* Data records

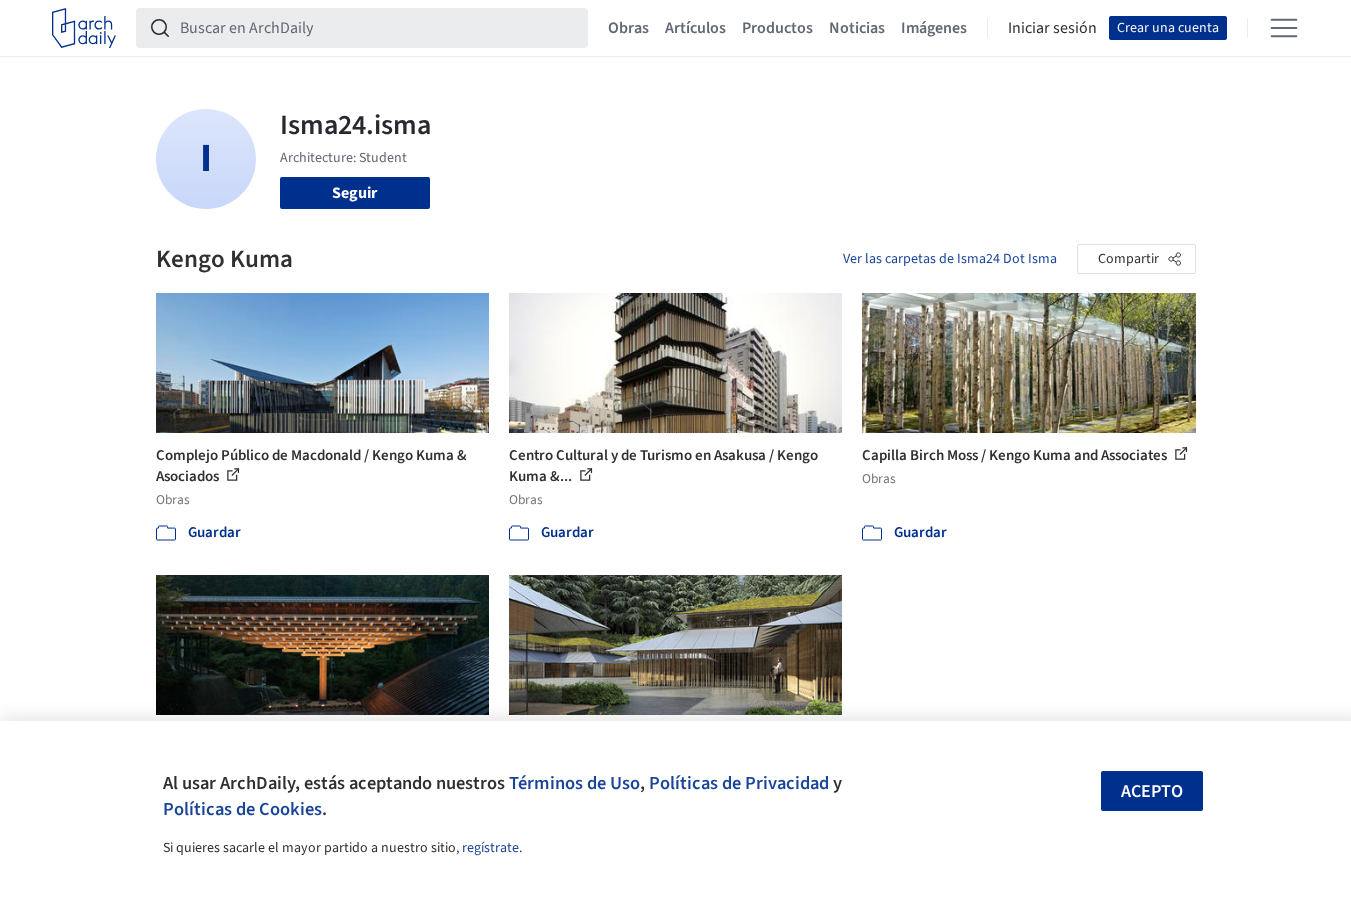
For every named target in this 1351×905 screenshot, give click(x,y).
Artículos (695, 28)
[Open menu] (1284, 28)
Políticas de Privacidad (739, 783)
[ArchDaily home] (84, 28)
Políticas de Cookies (242, 809)
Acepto (1152, 791)
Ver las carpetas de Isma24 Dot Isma (950, 259)
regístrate (490, 848)
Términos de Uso (574, 783)
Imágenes (934, 28)
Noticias (857, 28)
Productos (777, 28)
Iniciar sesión (1052, 28)
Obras (628, 28)
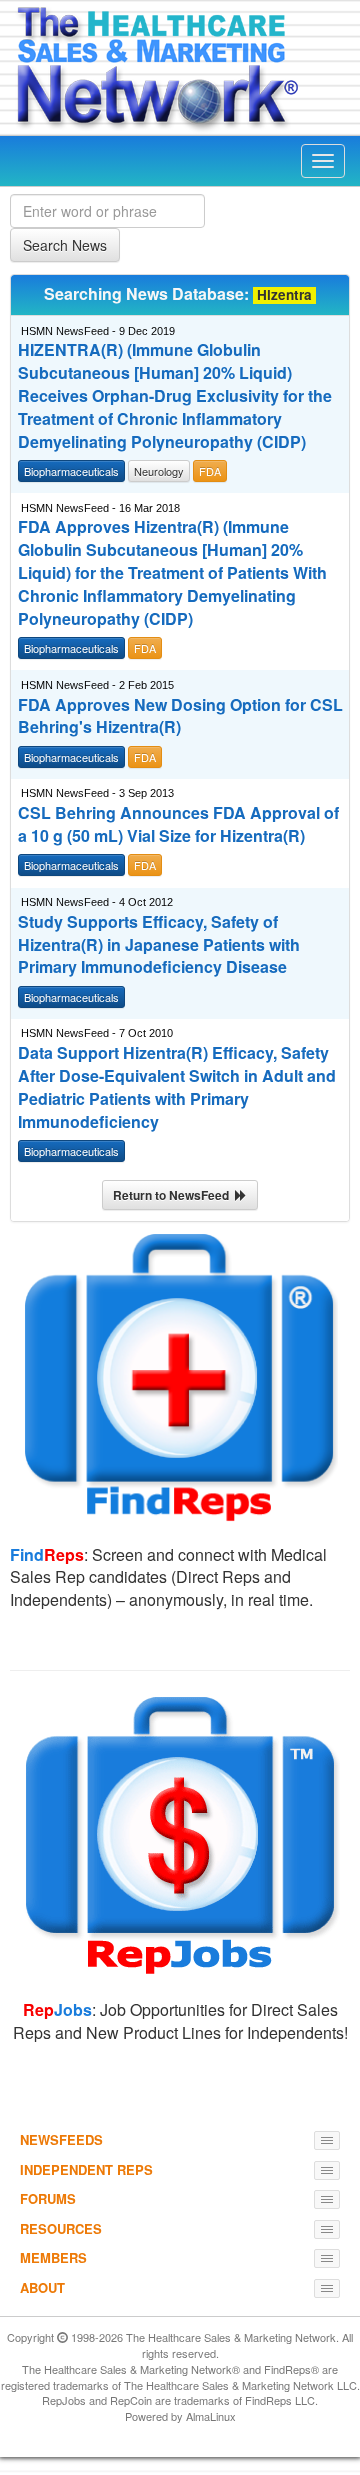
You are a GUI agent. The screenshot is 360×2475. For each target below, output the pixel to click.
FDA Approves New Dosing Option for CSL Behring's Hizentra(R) (180, 716)
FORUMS (48, 2198)
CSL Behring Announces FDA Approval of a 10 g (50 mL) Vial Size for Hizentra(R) (178, 824)
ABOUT (42, 2287)
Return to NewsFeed (174, 1195)
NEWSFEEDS (61, 2139)
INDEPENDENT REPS (86, 2169)
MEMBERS (53, 2257)
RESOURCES (61, 2228)
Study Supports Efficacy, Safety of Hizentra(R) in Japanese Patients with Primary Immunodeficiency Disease (159, 945)
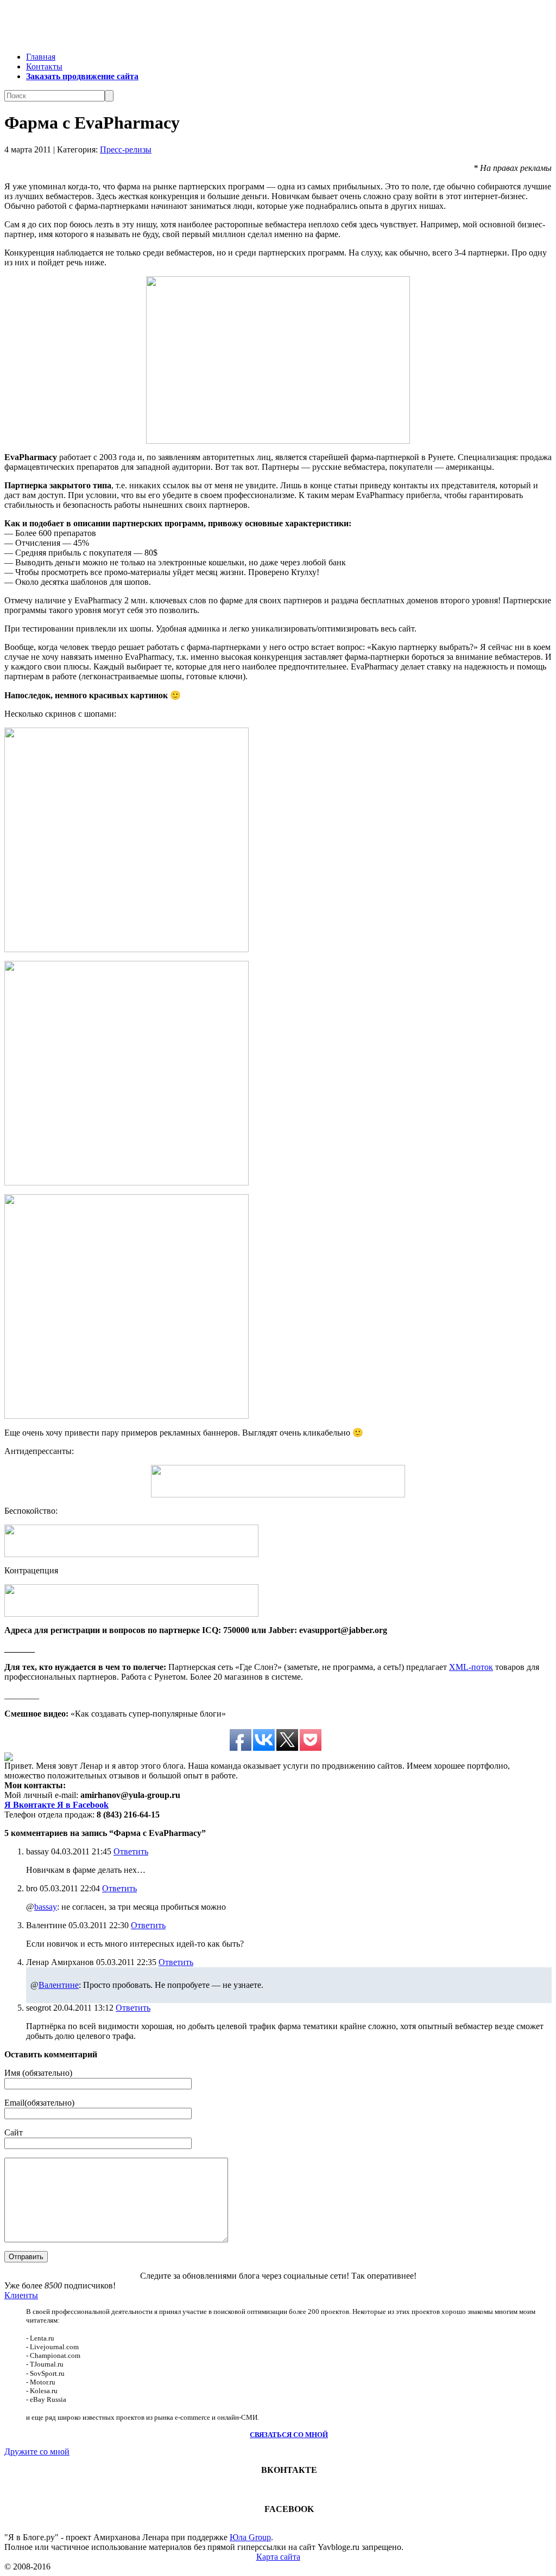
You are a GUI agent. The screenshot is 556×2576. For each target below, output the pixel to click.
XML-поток (471, 1667)
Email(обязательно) (39, 2102)
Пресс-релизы (125, 149)
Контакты (44, 66)
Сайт (13, 2132)
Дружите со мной (37, 2451)
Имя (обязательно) (38, 2072)
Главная (40, 56)
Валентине (59, 1985)
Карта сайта (278, 2556)
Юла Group (250, 2537)
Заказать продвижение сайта (82, 76)
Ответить (130, 1851)
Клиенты (21, 2295)
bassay (45, 1906)
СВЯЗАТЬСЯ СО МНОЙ (289, 2435)
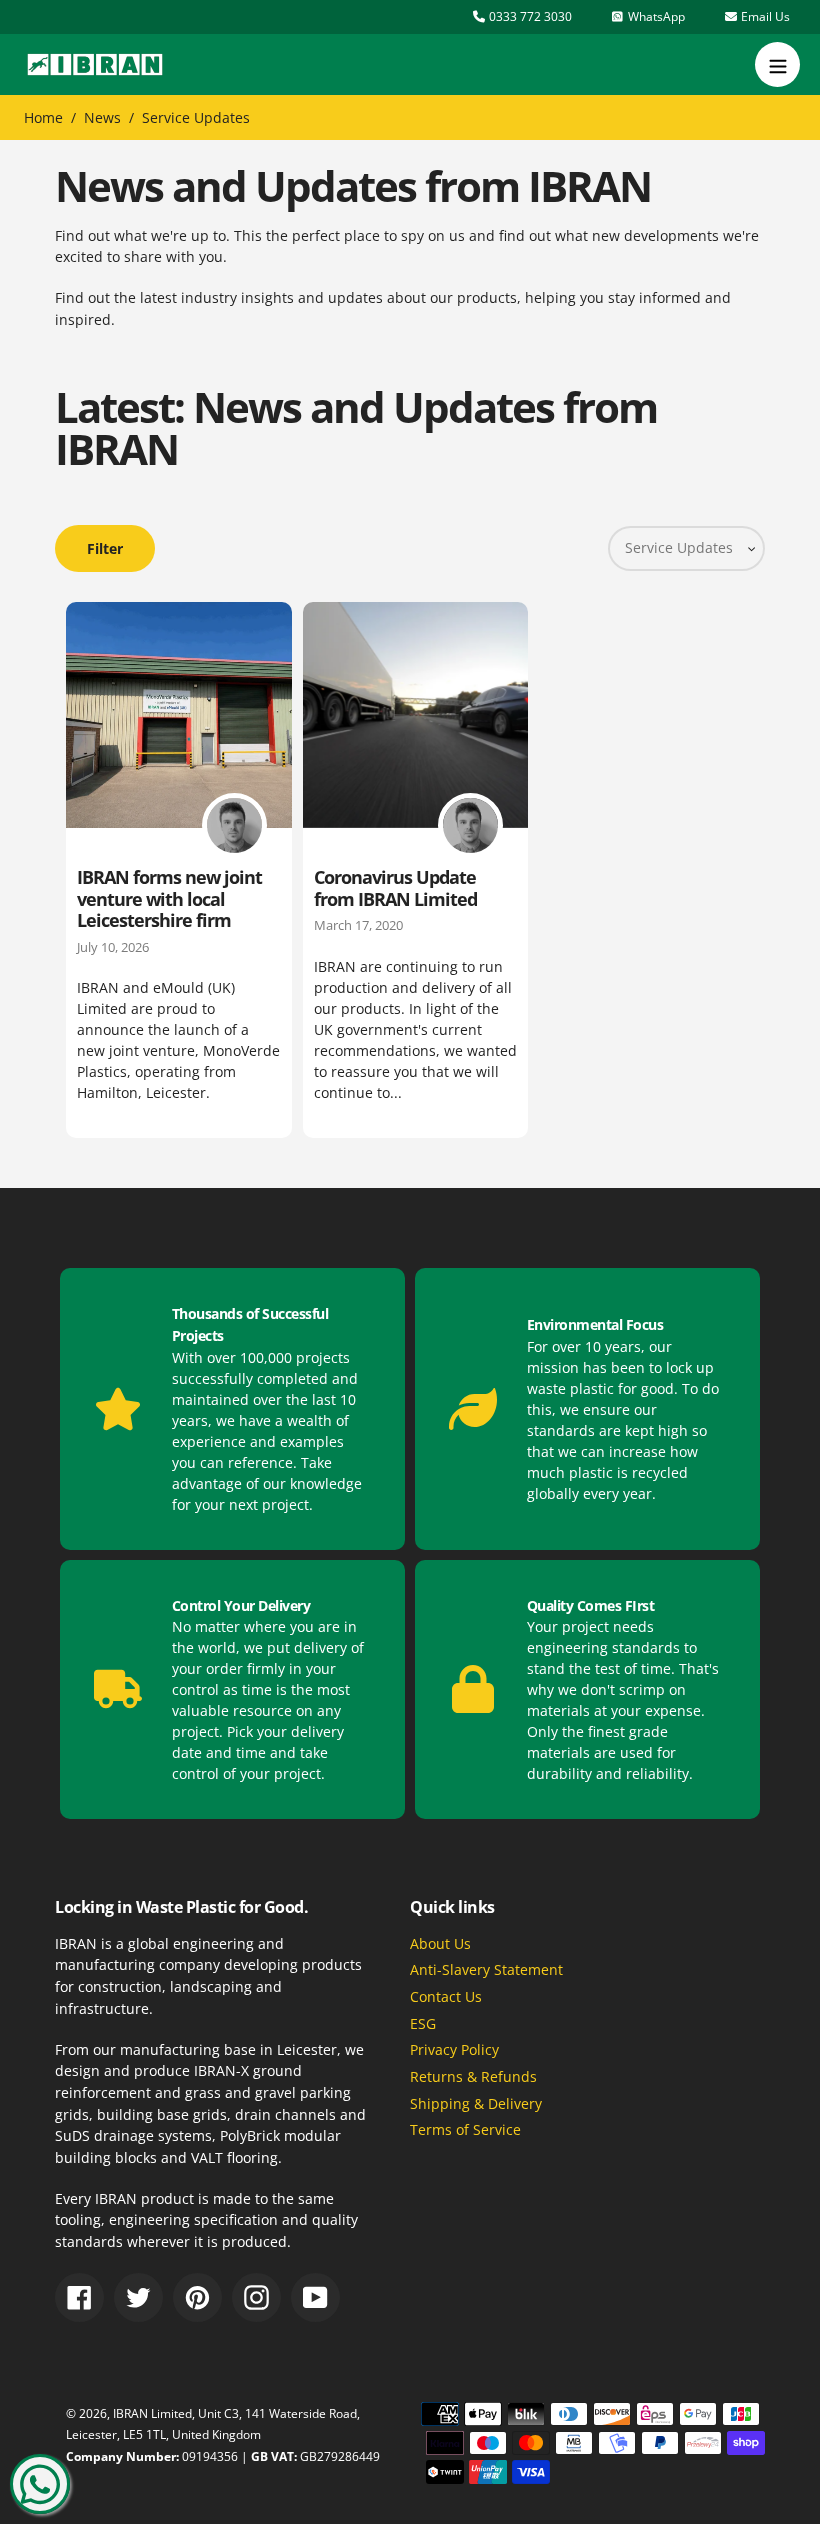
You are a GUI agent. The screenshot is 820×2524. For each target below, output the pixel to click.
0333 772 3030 (529, 16)
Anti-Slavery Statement (486, 1969)
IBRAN (130, 2413)
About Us (440, 1943)
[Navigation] (777, 64)
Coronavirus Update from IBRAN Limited (395, 888)
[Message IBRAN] (40, 2484)
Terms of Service (465, 2129)
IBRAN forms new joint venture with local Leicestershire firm (169, 898)
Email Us (764, 16)
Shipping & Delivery (476, 2103)
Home (43, 117)
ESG (423, 2023)
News (102, 117)
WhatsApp (655, 16)
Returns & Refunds (473, 2076)
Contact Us (446, 1996)
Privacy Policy (454, 2049)
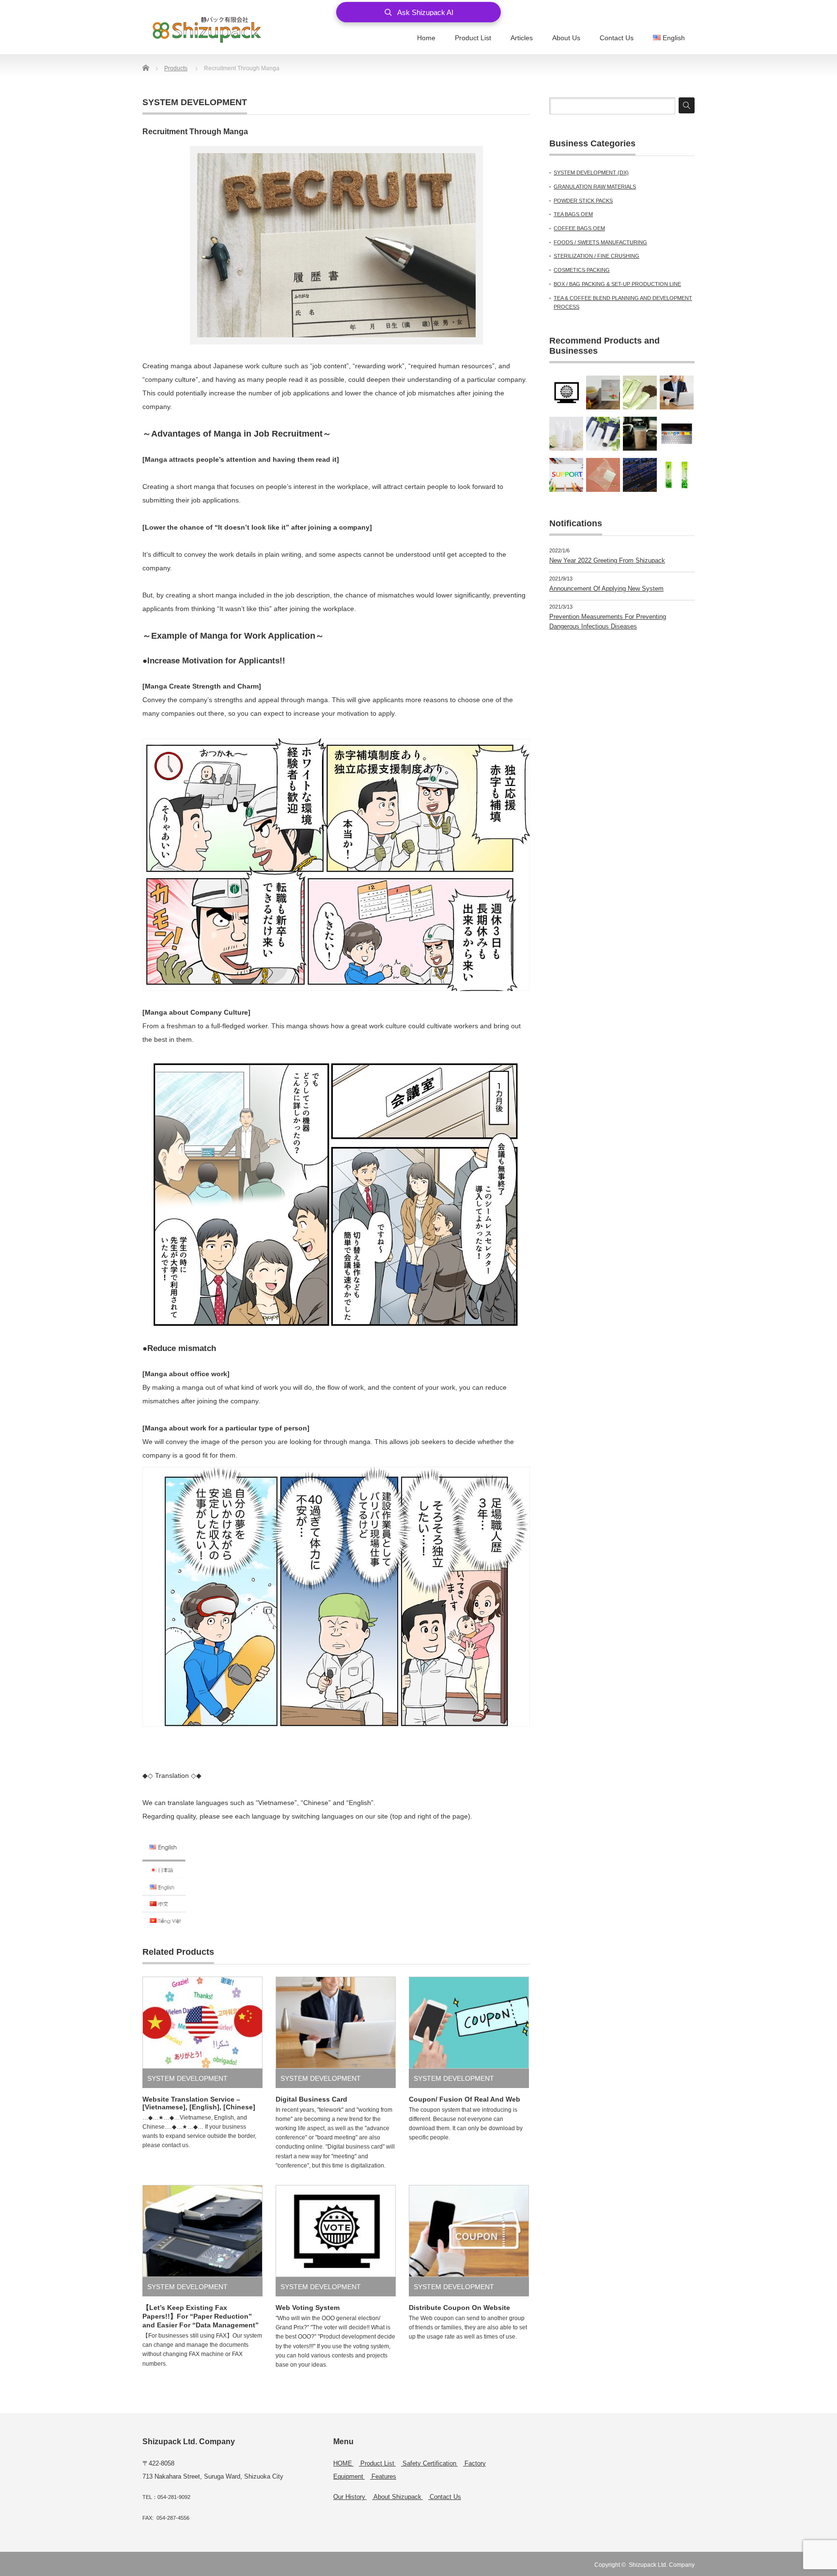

* Task item
Starting at the line that contains "Artículos (695, 28)", please write out each line through the last line of the data, both ends included, and keep pictures out of the copy.

* The completed task
Artículos (695, 28)
[Open menu] (1284, 28)
Políticas de Privacidad (739, 783)
[ArchDaily home] (84, 28)
Políticas de Cookies (242, 809)
Acepto (1152, 791)
Ver las carpetas de Isma24 Dot Isma (950, 259)
regístrate (490, 848)
Términos de Uso (574, 783)
Imágenes (934, 28)
Noticias (857, 28)
Productos (777, 28)
Iniciar sesión (1052, 28)
Obras (628, 28)
You are a GUI agent. The screenshot is 360×2475. For each target below, output the pixel to click.
FDA Approves New Dosing Option for CSL Behring's Hizentra(R) (180, 716)
FORUMS (48, 2198)
CSL Behring Announces FDA Approval of a 10 g (50 mL) Vial Size for Hizentra(R) (178, 824)
ABOUT (42, 2287)
Return to NewsFeed (174, 1195)
NEWSFEEDS (61, 2139)
INDEPENDENT REPS (86, 2169)
MEMBERS (53, 2257)
RESOURCES (61, 2228)
Study Supports Efficacy, Safety of Hizentra(R) in Japanese Patients with Primary Immunodeficiency Disease (159, 945)
You are a GUI agent. The screenshot is 556×2576. For each target below, output the pixel to click.
XML-поток (471, 1667)
Email(обязательно) (39, 2102)
Пресс-релизы (125, 149)
Контакты (44, 66)
Сайт (13, 2132)
Дружите со мной (37, 2451)
Имя (обязательно) (38, 2072)
Главная (40, 56)
Валентине (59, 1985)
Карта сайта (278, 2556)
Юла Group (250, 2537)
Заказать продвижение сайта (82, 76)
Ответить (130, 1851)
Клиенты (21, 2295)
bassay (45, 1906)
СВЯЗАТЬСЯ СО МНОЙ (289, 2435)
You are a GUI agent. The screenshot is 820×2524. For each target below, output the pixel to click.
0333 772 3030 (529, 16)
Anti-Slavery Statement (486, 1969)
IBRAN (130, 2413)
About Us (440, 1943)
[Navigation] (777, 64)
Coronavirus Update from IBRAN Limited (395, 888)
[Message IBRAN] (40, 2484)
Terms of Service (465, 2129)
IBRAN forms new joint venture with local Leicestershire firm (169, 898)
Email Us (764, 16)
Shipping & Delivery (476, 2103)
Home (43, 117)
ESG (423, 2023)
News (102, 117)
WhatsApp (655, 16)
Returns & Refunds (473, 2076)
Contact Us (446, 1996)
Privacy Policy (454, 2049)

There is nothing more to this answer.